Its “message is simple: America must compete with China, rebuild its industrial base, and restore national greatness,” wrote Ginn, an economics consultant for Americans for Tax Reform, the Pelican Institute, and other policy nonprofits.
“But the policy prescription is anything but conservative. It’s industrial policy — a warmed-over central planning scheme that expands government authority in the name of economic vitality.”
“Liberty doesn’t need a five-year plan. It needs guardrails, not gates. It needs accountability, not committees. And it needs trust — in people, in markets, and in the timeless truth that free societies produce the most prosperous, dynamic, and moral outcomes the world has ever known.”
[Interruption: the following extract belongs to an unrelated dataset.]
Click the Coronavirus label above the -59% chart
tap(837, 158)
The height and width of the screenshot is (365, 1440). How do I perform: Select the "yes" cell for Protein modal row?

• In the Washington Examiner, FreeCon signatory Stephen Kent celebrated news reports that the Trump administration has decided against issuing a health directive that would have discouraged all alcohol consumption.
“Americans know that alcohol, when abused, is dangerous,” wrote Kent, media director at the Consumer Choice Center. “What we need now from Washington isn’t more paternalism, but a framework that supports individual agency and healthy habits on everything from diet to exercise.”
“A life of balance provides the most possibility for individual choice, and the government’s role is to inform, not prescribe.”